> Exercise requirements
Each line of the data is to be output verbatim, with the images removed.

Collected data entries

********************

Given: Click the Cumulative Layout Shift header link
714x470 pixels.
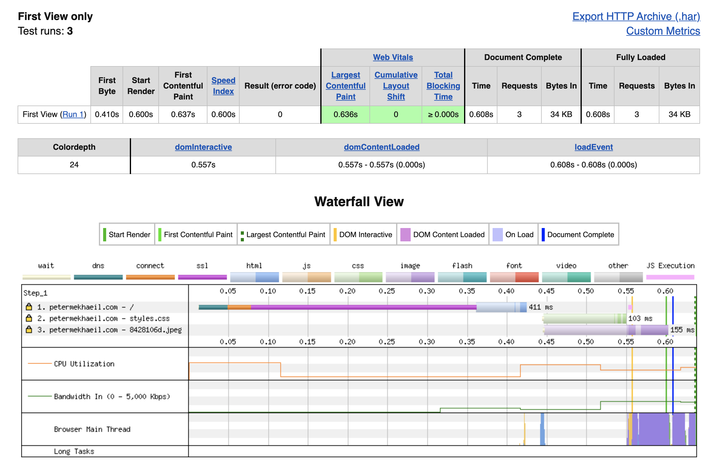Looking at the screenshot, I should pyautogui.click(x=396, y=86).
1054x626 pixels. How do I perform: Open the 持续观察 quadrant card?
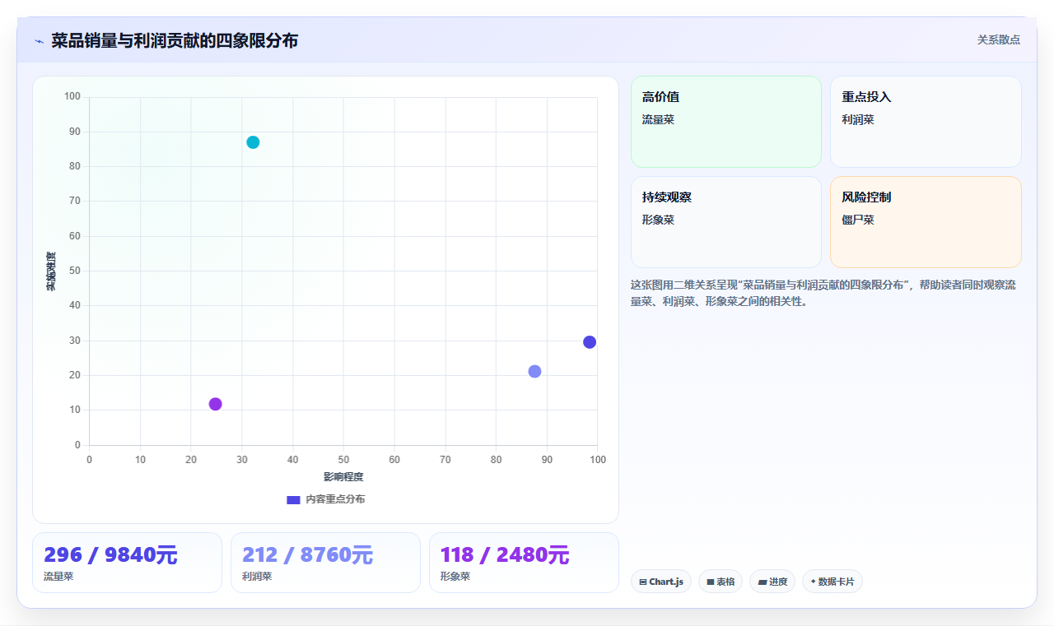coord(726,222)
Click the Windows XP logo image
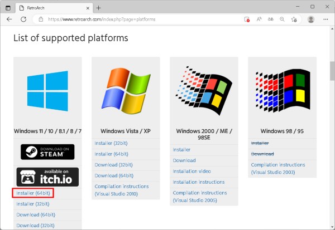The width and height of the screenshot is (335, 230). point(126,89)
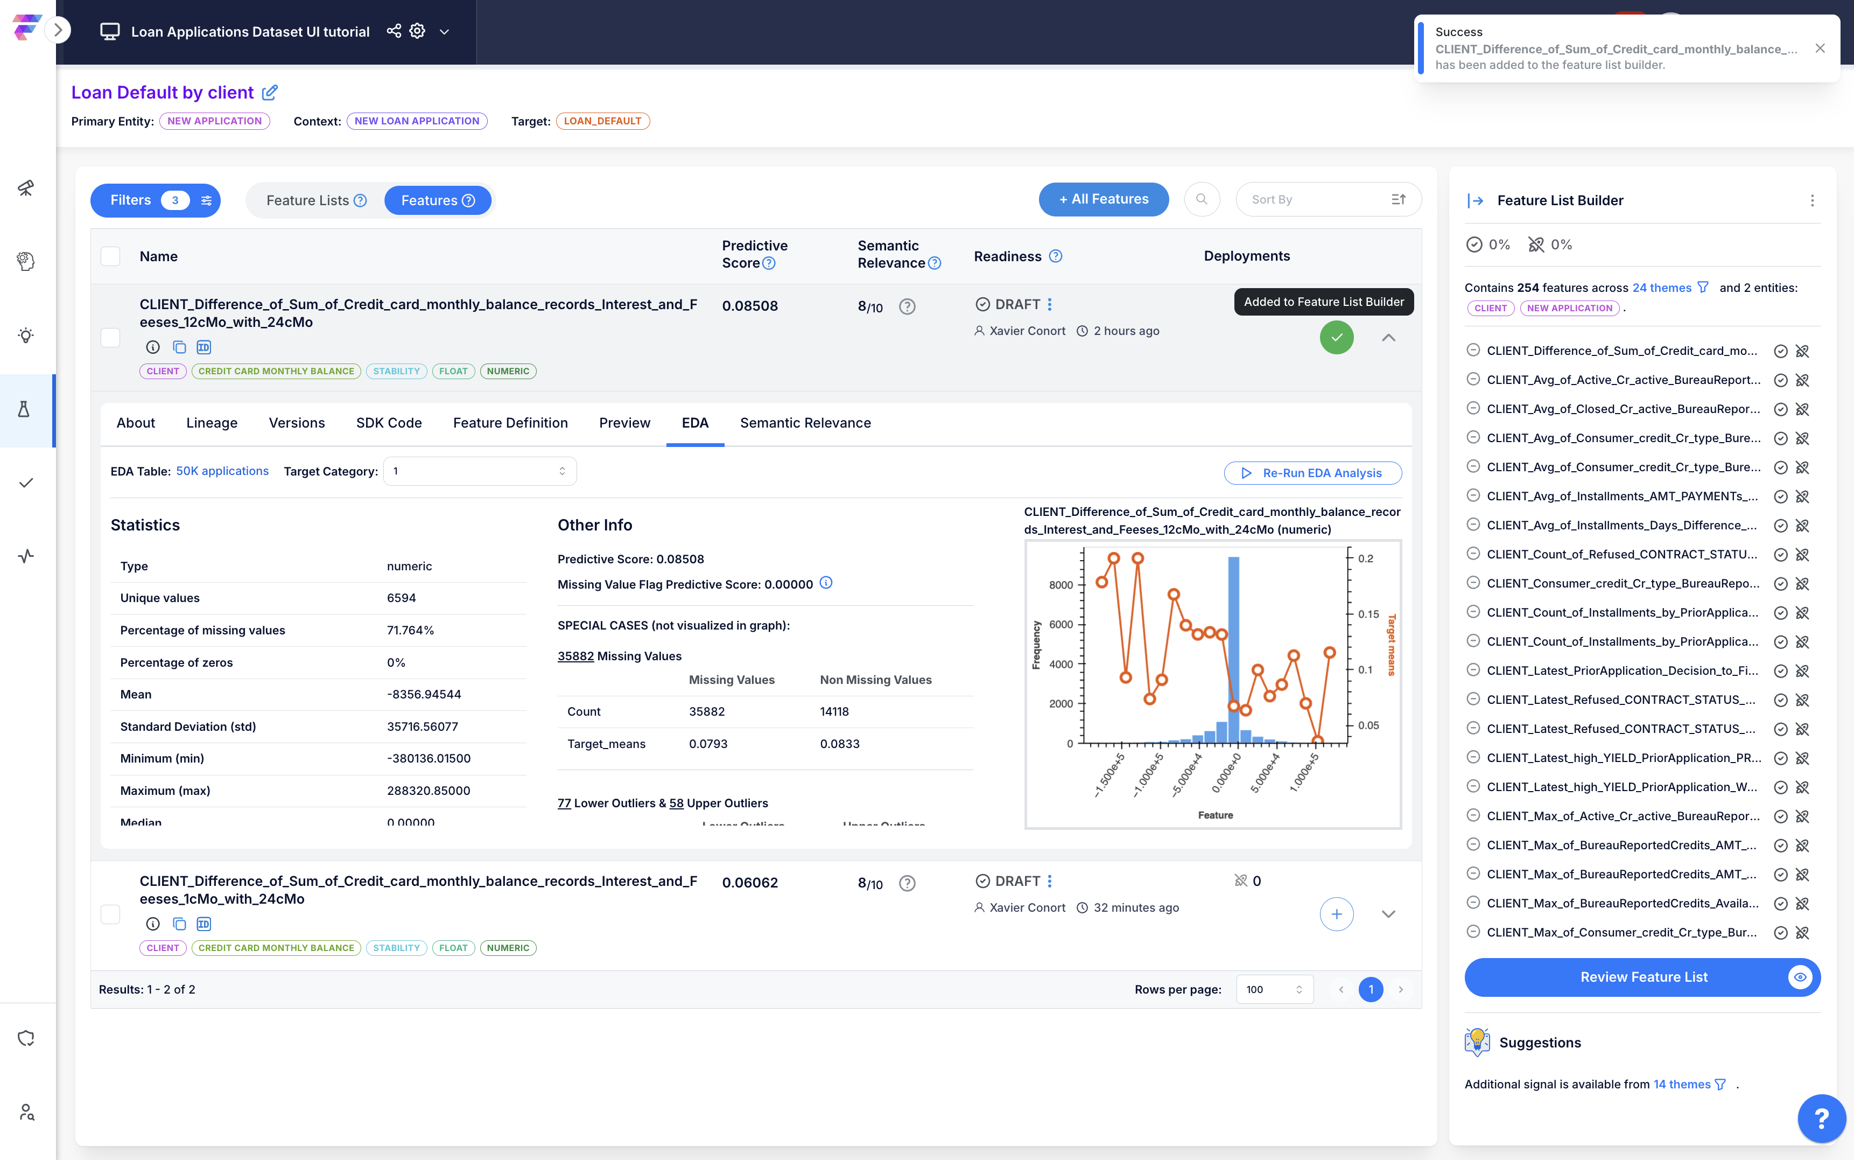The width and height of the screenshot is (1854, 1160).
Task: Click the info icon under the 1cMo feature name
Action: pos(153,924)
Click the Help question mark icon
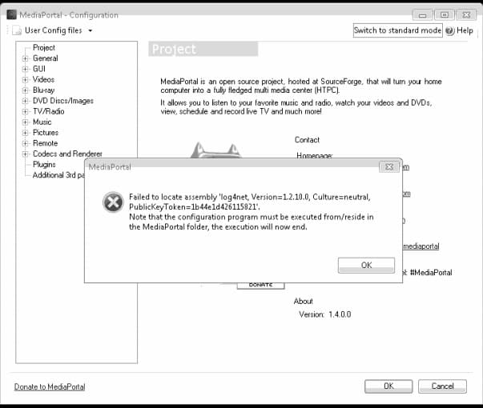This screenshot has width=483, height=408. [x=450, y=30]
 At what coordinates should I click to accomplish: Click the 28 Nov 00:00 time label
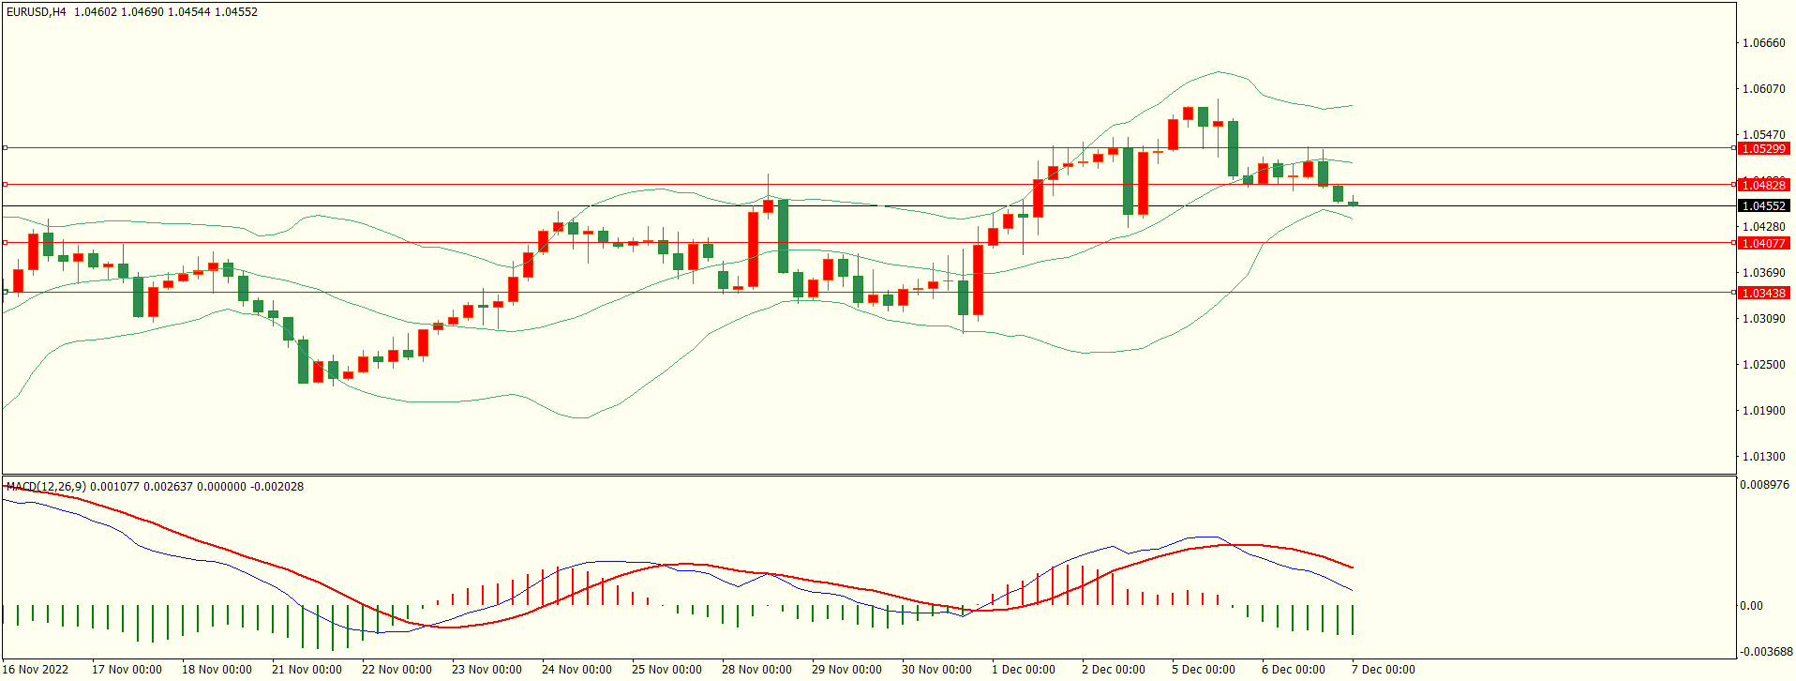[x=756, y=669]
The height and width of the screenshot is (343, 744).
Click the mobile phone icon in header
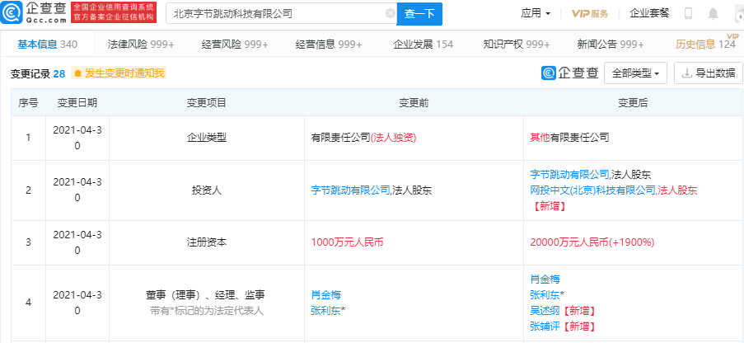[x=688, y=14]
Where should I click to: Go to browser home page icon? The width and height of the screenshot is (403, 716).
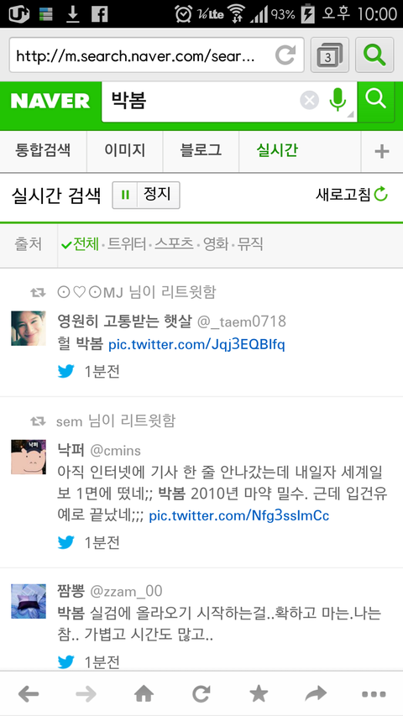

********************

> Solution to the exercise
Given: Click the Cumulative Layout Shift header link
714x470 pixels.
Looking at the screenshot, I should pyautogui.click(x=396, y=86).
1054x626 pixels. How do I perform: Open the 持续观察 quadrant card?
coord(726,222)
Click the Windows XP logo image
The width and height of the screenshot is (335, 230). point(126,89)
The width and height of the screenshot is (1854, 1160).
Task: Click the info icon under the 1cMo feature name
Action: pos(153,924)
Click the Help question mark icon
This screenshot has width=483, height=408. [x=450, y=30]
 At what coordinates should I click to accomplish: Click the 28 Nov 00:00 time label
[x=756, y=669]
The height and width of the screenshot is (343, 744).
Click the mobile phone icon in header
[x=688, y=14]
Where should I click to: Go to browser home page icon? The width and height of the screenshot is (403, 716).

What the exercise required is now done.